Children’s Choices bringing books to kids across Michiana
SOUTH BEND, Ind.— Bethel College Director of Student Teaching, Dr. Michelle Fish, is bringing the Children’s Choices project to kids across Michiana.
Dr. Fish teaches children’s literature at Bethel College.
“When I’m teaching children’s literature, I tell my students all the time, ‘books provide an opportunity to provide both windows and mirrors,’” Dr. Fish said.
Dr. Fish’s passion for books prompted her to apply for the International Literacy Association’s Children’s Choices Regional Coordinator position.
She got the gig.
“Storytelling opens the door to so many different worlds and opportunities,” Dr. Fish said.
Now, students at Battell Elementary in Mishawaka are part of the more than 12,000 students across the country receiving books from the International Literacy Association.
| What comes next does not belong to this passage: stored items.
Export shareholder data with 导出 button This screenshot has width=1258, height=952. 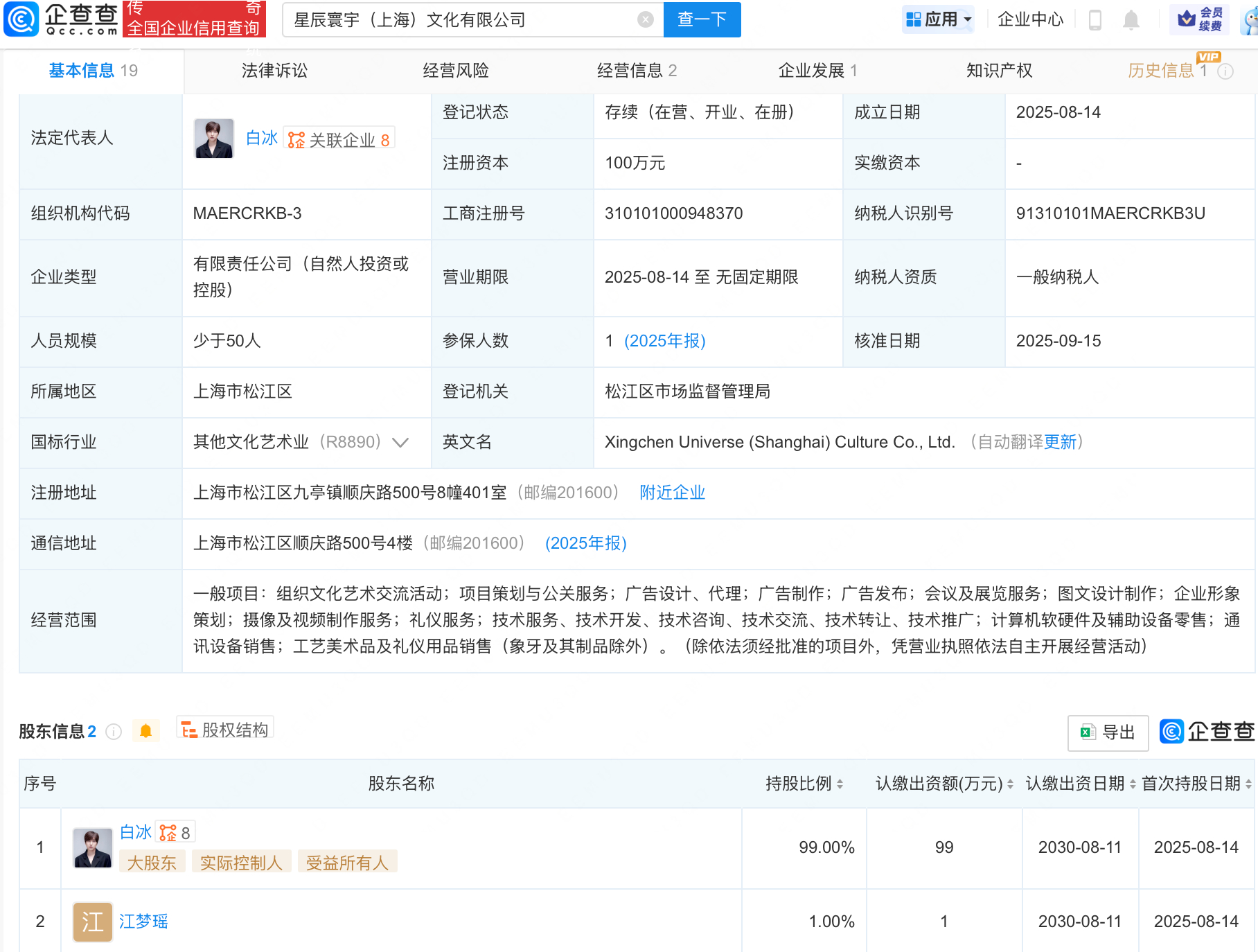click(1108, 732)
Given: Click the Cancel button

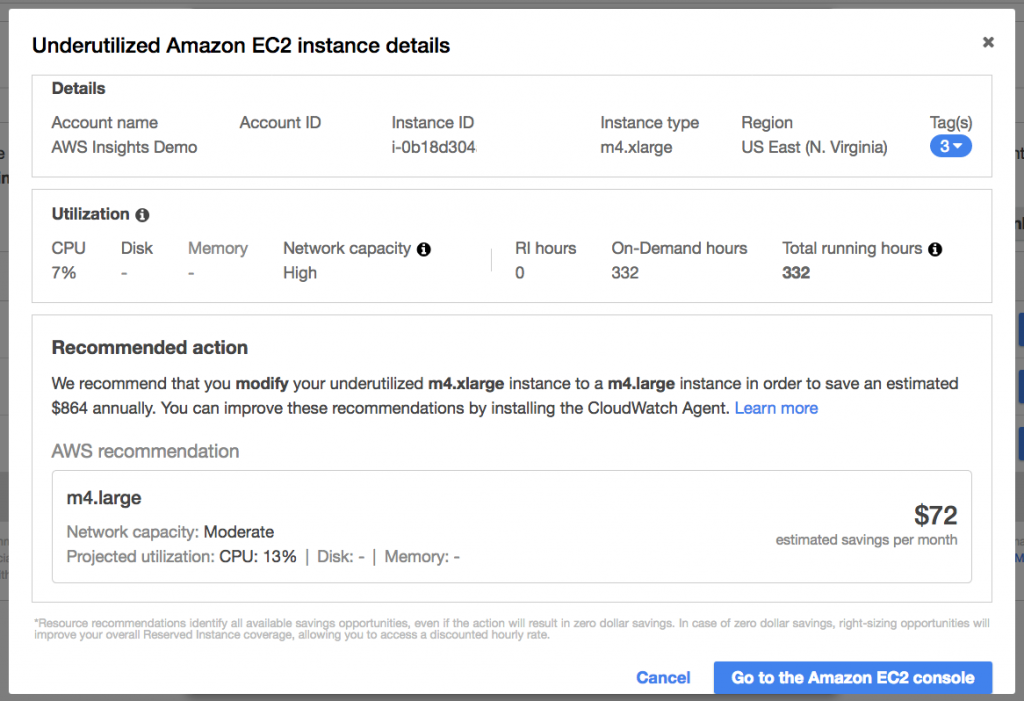Looking at the screenshot, I should point(663,677).
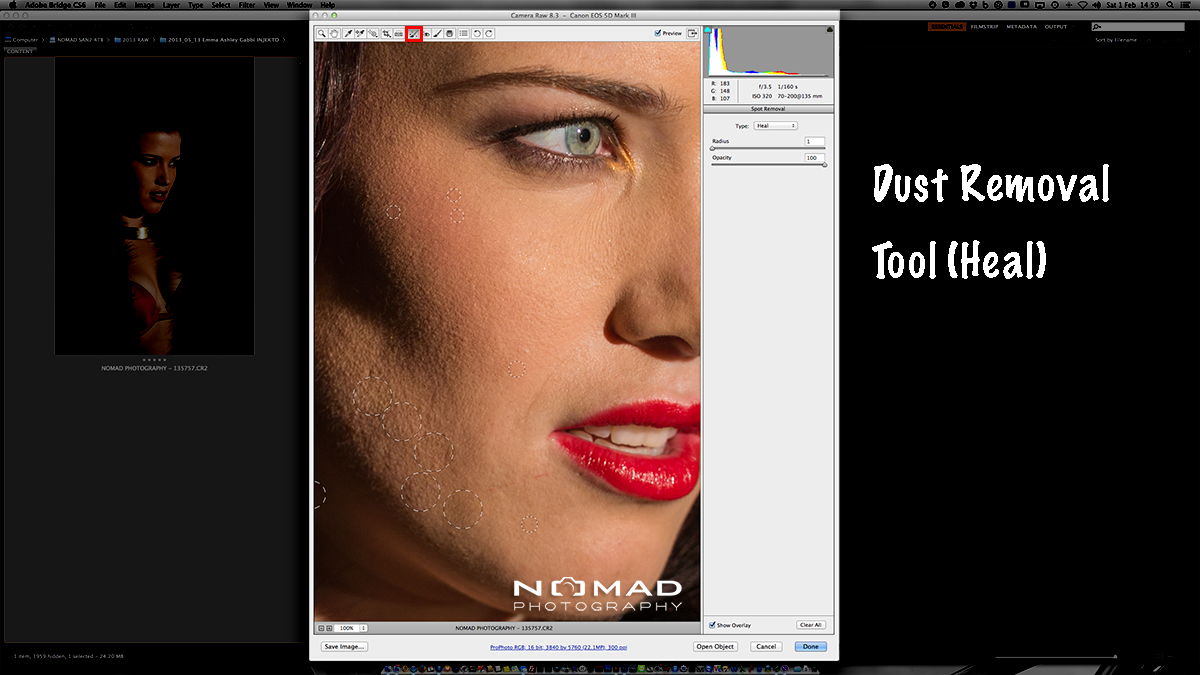Choose the Adjustment Brush tool
This screenshot has height=675, width=1200.
pos(438,34)
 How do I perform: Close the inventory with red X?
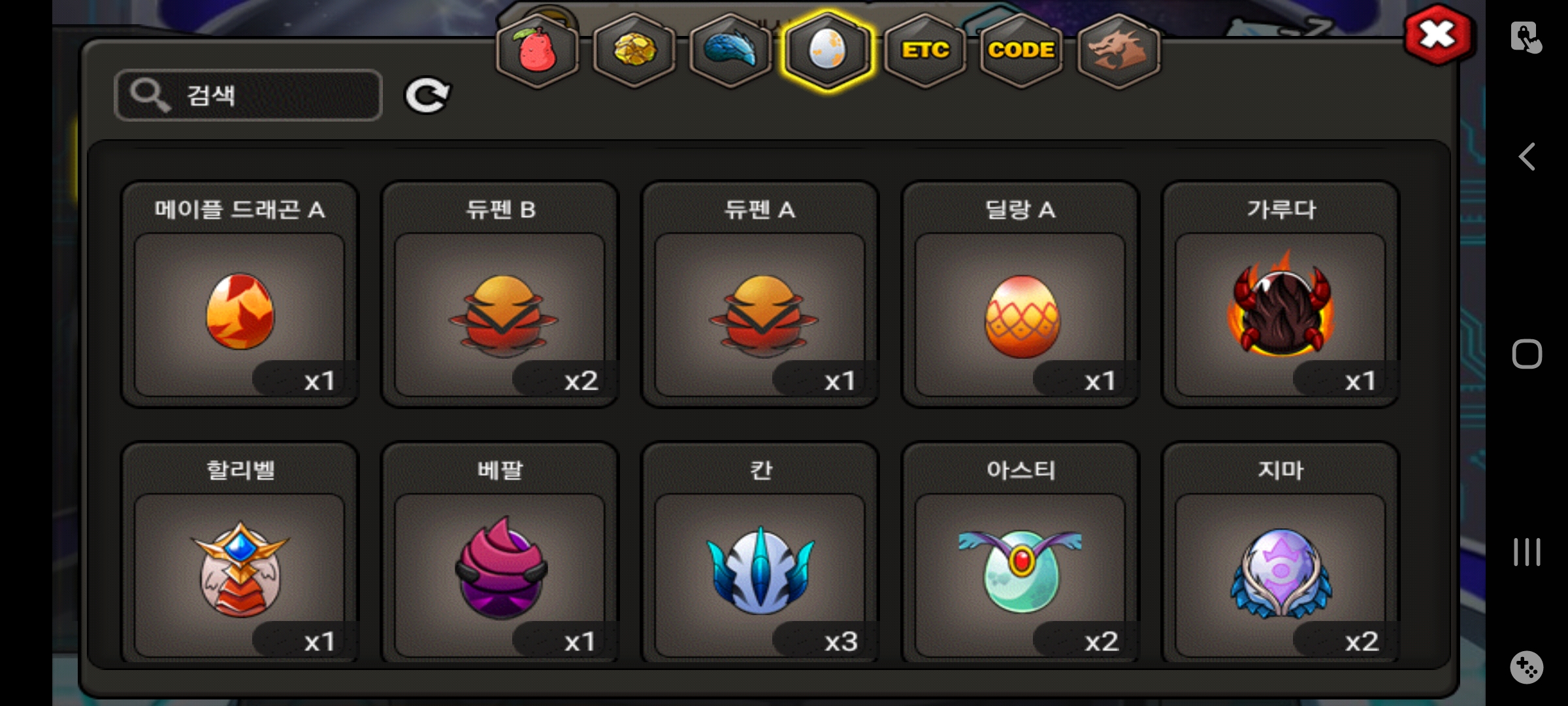coord(1438,34)
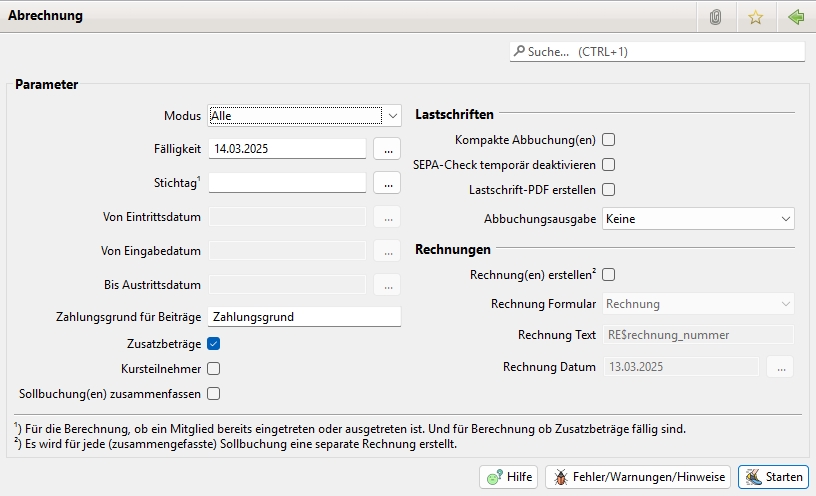Viewport: 816px width, 496px height.
Task: Disable the Zusatzbeträge checkbox
Action: point(213,343)
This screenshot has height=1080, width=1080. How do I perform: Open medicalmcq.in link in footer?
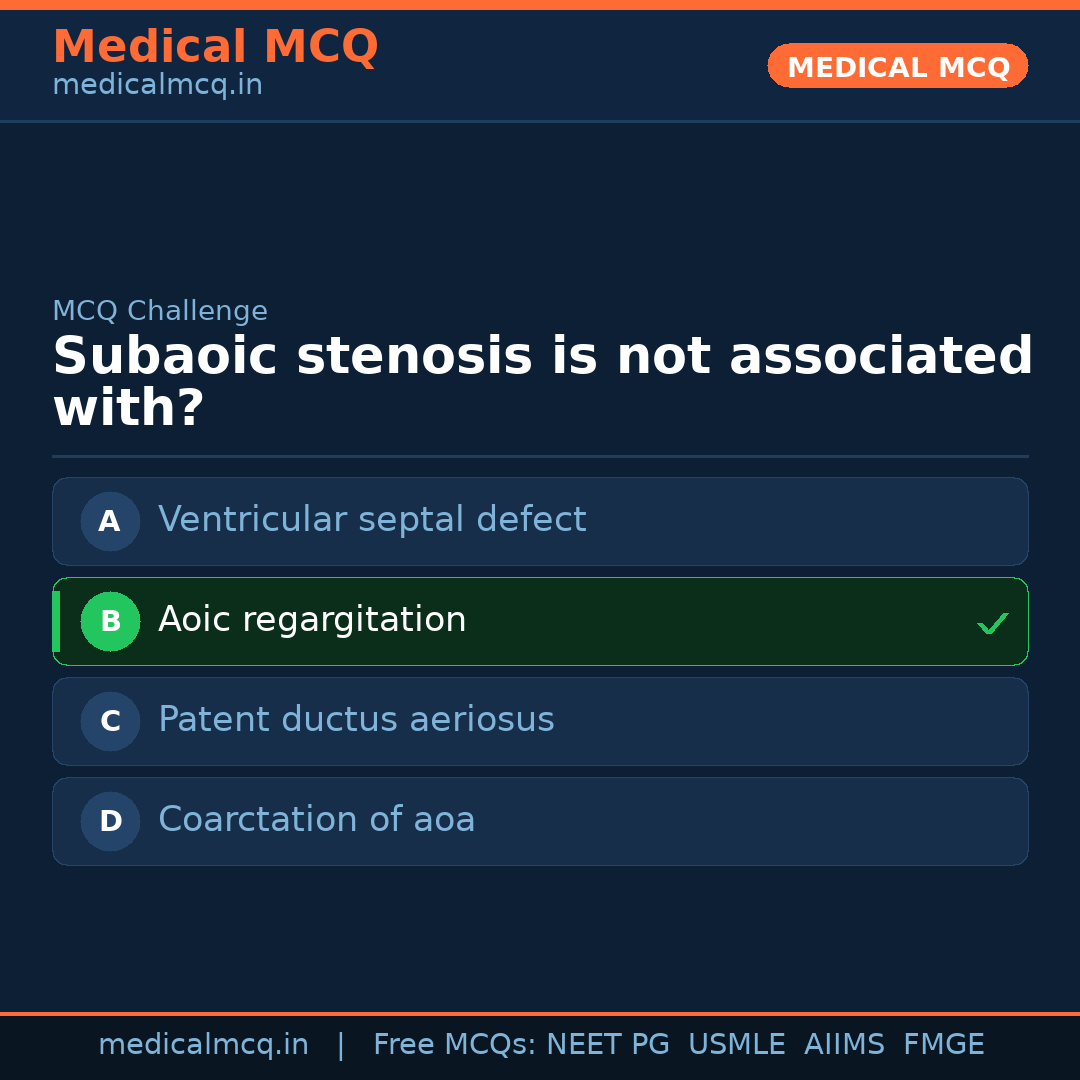(203, 1045)
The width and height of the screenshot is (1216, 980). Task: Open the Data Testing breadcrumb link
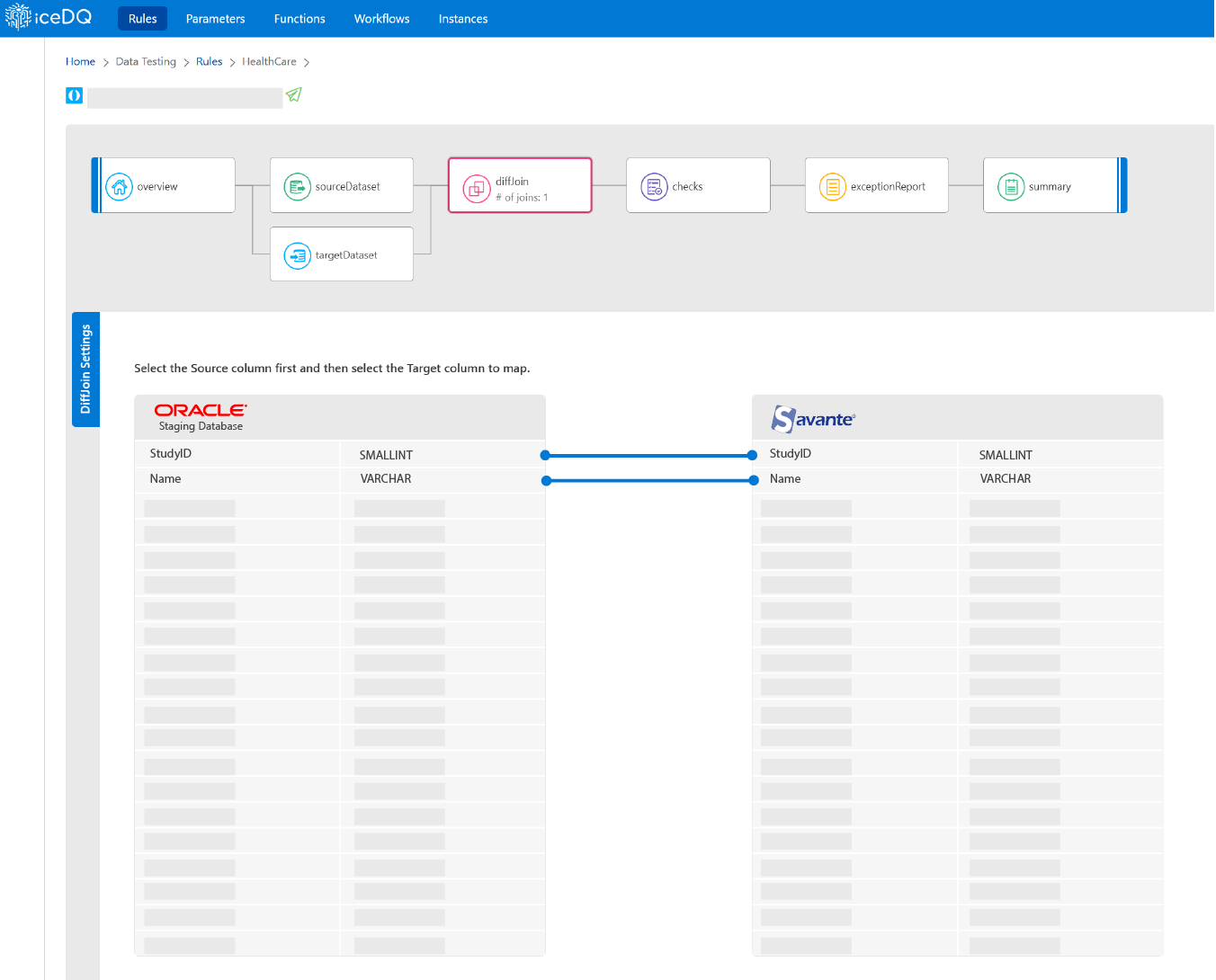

“The number one reason why I wanted to do this project, is so I could give back to my community. This is an incredible opportunity. Who has thousands of children’s books who are sent to them by publishers? And then, has the freedom to decide what to do with them?” Dr. Fish said.
Battell is one of several schools Bethel College has teamed up with for the Children’s Choices project.
“I like reading when I’m stressed out. It’s just like my own little world I can fantasize in, my books,” said Bailey Morris, a sixth grade student at Battell Elementary.
Students in Bethel’s Kindergarten Lab even take part in voting, ranking each book on how well they liked it, to give publishers a better idea of what kids want.
“You have children who have never read a book like themselves. And so, to read a book and have that mirror to see themselves reflected back, to say ‘oh wow, there is another child like me out there,” Dr. Fish said.
Once the votes are tallied and data is submitted, each school gets to keep the Children’s Choices books.
“Any chance that we get to put more books into these kids’ hands, is amazing,” said Emily Newland, Battell Elementary’s media clerk.
Dr. Fish says that buying brand new books is not something a lot of school can afford to do.
“I just wanted to be able to provide this opportunity to our community and to students, and to be able to give back in a way that on my own, would never be financially possible,” Dr. Fish said.